### Data Drift & Model Drift Detection

#### Data Drift
If there is changes in the data, we normally call it as Data Drift or Data Shift. 
A Data Drift can also refer to
+ changes in the input data
+ changes in the values of the features used to define or predict a target label.
+ changes in the properties of the independent variable

#### Model Drift
This refers to changes in the performance of the model over time. 
It is the deterioration of models over time in the case of accuracy and prediction.
ML Models do not live in a static environment hence they will deteriorate or decay over time.

#### Deepchecks
+ Useful for detecting data drift,data integrity,model performance,etc
+ pip install deepchecks

In [None]:
# RUNS OK in jupyter but not in VSCode

In [1]:
# Load Packages
import pandas as pd 
import numpy as np
from sklearn.linear_model import LogisticRegression
from sklearn.model_selection import train_test_split

In [2]:
#### Build A Model
from sklearn.pipeline import Pipeline
from sklearn.preprocessing import StandardScaler

In [3]:
# load data
df = pd.read_csv("data/bank-additional-full_encoded.csv")

In [4]:
df.head()

Unnamed: 0,age,job,marital,education,default,housing,loan,contact,month,day_of_week,...,campaign,pdays,previous,poutcome,emp.var.rate,cons.price.idx,cons.conf.idx,euribor3m,nr.employed,y
0,56,0,0,0,0,0,0,0,0,0,...,1,999,0,0,1.1,93.994,-36.4,4.857,5191.0,0
1,57,1,0,1,1,0,0,0,0,0,...,1,999,0,0,1.1,93.994,-36.4,4.857,5191.0,0
2,37,1,0,1,0,1,0,0,0,0,...,1,999,0,0,1.1,93.994,-36.4,4.857,5191.0,0
3,40,2,0,2,0,0,0,0,0,0,...,1,999,0,0,1.1,93.994,-36.4,4.857,5191.0,0
4,56,1,0,1,0,0,1,0,0,0,...,1,999,0,0,1.1,93.994,-36.4,4.857,5191.0,0


In [5]:
# Features & Labels
Xfeatures = df.drop('y',axis=1)

- [Given exercise 1] In the data drift notes, change "deterioration" to "degradation" and write out the passage starting at "### Data Drift &" and ending at "accuracy and prediction.".

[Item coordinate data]

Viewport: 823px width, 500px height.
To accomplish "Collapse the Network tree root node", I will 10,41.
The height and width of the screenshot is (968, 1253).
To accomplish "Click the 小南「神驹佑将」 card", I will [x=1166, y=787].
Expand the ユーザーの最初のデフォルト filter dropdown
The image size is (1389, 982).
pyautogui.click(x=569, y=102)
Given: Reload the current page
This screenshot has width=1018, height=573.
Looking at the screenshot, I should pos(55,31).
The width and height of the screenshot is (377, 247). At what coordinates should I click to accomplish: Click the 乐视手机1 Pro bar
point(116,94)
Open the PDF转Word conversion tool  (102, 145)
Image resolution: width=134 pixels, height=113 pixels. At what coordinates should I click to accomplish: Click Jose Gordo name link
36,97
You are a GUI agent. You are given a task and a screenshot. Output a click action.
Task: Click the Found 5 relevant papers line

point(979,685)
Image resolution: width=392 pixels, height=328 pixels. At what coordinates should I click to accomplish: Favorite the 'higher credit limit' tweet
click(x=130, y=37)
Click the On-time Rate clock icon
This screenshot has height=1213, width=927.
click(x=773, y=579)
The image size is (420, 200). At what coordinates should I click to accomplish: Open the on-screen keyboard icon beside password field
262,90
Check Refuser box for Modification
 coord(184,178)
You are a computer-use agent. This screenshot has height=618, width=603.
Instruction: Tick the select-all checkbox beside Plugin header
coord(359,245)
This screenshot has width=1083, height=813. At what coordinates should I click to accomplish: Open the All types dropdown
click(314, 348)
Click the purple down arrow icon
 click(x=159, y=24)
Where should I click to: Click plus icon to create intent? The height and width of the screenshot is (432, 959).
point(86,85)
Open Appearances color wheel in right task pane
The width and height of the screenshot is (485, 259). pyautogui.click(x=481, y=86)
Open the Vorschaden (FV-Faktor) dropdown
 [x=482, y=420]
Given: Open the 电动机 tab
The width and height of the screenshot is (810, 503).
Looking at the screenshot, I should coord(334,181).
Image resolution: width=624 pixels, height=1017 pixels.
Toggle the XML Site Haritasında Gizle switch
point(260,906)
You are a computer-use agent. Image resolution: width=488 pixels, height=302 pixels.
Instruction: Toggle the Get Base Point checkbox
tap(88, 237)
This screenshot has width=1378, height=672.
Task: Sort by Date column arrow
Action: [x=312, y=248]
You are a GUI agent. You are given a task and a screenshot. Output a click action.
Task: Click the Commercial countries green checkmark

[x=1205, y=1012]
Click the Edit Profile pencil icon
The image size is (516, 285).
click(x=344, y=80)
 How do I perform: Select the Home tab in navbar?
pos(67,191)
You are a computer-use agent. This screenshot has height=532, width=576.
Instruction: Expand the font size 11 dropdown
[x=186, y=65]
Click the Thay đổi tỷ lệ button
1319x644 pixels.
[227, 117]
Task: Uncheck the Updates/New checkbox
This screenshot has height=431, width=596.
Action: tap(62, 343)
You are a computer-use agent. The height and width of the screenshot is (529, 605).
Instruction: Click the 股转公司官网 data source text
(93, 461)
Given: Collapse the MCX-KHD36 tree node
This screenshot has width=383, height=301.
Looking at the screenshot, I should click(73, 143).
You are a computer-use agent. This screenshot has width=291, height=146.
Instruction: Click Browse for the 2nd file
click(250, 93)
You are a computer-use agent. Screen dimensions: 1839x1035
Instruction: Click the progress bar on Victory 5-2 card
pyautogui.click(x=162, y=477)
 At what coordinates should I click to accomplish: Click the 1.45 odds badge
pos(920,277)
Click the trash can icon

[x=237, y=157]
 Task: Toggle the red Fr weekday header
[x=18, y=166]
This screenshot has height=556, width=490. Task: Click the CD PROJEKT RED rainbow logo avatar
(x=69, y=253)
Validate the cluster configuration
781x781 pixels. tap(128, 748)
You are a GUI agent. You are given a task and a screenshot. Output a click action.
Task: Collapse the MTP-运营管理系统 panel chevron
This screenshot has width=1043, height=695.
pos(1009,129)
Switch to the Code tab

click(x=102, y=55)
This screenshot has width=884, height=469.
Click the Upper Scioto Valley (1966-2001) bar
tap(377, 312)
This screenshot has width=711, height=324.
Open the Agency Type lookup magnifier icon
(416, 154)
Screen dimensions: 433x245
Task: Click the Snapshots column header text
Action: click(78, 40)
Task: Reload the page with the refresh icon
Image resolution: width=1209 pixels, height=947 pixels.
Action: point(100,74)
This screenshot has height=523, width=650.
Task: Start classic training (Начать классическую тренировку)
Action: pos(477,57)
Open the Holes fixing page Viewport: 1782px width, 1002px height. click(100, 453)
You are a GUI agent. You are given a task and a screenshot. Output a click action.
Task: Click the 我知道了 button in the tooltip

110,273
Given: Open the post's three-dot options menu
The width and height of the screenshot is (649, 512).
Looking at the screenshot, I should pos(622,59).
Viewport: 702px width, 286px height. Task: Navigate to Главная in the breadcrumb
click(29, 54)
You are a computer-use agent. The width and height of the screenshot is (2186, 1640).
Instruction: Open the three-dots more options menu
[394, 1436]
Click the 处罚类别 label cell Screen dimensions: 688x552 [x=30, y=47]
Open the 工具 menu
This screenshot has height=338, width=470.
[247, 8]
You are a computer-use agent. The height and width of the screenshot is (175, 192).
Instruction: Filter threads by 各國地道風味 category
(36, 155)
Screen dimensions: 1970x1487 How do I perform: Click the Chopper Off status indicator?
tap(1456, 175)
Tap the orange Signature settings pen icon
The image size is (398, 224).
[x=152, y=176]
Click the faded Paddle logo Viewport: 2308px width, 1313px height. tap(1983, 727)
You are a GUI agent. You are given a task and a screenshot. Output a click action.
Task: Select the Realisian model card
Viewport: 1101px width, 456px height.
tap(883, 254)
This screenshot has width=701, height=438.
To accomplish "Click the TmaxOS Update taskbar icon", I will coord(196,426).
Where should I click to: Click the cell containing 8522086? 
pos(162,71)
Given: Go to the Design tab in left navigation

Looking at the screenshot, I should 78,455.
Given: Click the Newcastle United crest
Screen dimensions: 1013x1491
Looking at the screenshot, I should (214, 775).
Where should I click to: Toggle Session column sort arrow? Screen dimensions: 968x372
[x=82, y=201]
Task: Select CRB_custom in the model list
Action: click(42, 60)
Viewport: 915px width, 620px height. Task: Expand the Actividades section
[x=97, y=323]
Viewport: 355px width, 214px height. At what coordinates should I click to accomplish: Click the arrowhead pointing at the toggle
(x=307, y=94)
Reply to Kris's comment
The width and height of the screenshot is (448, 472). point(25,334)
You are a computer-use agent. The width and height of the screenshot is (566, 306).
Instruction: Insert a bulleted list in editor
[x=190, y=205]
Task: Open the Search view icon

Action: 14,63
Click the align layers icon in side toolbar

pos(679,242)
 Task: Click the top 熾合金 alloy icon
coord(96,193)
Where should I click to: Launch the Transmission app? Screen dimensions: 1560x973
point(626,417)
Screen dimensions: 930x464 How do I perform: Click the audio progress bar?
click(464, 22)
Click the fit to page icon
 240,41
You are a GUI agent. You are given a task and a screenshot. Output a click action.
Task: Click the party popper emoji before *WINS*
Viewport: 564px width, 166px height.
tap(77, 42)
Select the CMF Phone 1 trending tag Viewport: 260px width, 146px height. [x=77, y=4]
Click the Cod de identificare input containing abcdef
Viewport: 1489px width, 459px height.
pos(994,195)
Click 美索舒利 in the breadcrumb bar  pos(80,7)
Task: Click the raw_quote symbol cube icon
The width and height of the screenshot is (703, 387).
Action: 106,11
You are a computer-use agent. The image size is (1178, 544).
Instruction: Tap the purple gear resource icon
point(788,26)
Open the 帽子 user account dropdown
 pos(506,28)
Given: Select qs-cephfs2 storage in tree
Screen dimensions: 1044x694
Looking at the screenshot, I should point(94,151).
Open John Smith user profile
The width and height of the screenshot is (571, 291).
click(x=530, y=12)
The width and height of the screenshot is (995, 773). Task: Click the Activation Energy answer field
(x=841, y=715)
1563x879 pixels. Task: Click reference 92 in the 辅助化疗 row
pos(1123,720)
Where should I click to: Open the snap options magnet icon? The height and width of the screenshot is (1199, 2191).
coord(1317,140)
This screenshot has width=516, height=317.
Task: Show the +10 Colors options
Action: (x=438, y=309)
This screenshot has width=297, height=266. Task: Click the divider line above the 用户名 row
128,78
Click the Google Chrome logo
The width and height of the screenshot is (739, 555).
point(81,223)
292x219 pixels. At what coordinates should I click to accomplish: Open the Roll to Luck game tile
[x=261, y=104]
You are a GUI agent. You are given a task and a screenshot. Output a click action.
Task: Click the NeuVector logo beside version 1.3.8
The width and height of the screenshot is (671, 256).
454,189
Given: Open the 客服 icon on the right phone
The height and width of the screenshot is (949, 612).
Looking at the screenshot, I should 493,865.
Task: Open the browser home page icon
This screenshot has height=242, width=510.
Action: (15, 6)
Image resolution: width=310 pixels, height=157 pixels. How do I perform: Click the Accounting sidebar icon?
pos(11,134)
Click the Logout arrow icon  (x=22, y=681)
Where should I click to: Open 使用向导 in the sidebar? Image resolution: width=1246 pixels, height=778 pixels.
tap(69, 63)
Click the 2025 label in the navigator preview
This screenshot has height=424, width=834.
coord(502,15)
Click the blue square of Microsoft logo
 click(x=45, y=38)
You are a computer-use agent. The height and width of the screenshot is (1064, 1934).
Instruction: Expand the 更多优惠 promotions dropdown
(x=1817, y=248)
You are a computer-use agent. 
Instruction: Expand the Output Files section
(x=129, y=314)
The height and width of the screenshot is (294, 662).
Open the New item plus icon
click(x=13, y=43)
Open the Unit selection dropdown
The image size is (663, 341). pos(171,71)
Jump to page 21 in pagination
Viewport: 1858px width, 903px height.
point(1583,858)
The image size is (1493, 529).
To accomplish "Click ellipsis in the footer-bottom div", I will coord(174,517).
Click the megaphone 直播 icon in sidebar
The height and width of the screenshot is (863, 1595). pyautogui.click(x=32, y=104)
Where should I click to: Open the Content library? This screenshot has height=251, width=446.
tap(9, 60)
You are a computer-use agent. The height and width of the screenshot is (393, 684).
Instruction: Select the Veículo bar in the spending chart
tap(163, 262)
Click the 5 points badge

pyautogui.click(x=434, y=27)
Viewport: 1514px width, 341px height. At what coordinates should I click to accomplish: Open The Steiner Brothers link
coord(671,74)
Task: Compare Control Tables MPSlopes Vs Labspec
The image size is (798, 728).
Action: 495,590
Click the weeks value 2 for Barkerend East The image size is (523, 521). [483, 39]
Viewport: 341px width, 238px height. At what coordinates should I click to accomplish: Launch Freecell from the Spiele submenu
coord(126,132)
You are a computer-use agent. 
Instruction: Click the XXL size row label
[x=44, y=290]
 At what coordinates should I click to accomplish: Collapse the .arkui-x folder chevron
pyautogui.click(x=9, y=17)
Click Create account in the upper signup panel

- [Given exercise 2] Resize the click coordinates in the item coordinate data entries by multiplying each by 0.95 and rounding to whole numbers, with halves rounded up. Rewrite only the entry lines starting at the line containing "Open John Smith user profile" and ending at the line containing "(x=841, y=715)", keeping every line, requests included.

- [Written response 1]
### Data Drift & Model Drift Detection

#### Data Drift
If there is changes in the data, we normally call it as Data Drift or Data Shift. 
A Data Drift can also refer to
+ changes in the input data
+ changes in the values of the features used to define or predict a target label.
+ changes in the properties of the independent variable

#### Model Drift
This refers to changes in the performance of the model over time. 
It is the degradation of models over time in the case of accuracy and prediction.

- [Written response 2]
Open John Smith user profile
The width and height of the screenshot is (571, 291).
click(x=504, y=11)
The width and height of the screenshot is (995, 773). Task: Click the Activation Energy answer field
(x=799, y=679)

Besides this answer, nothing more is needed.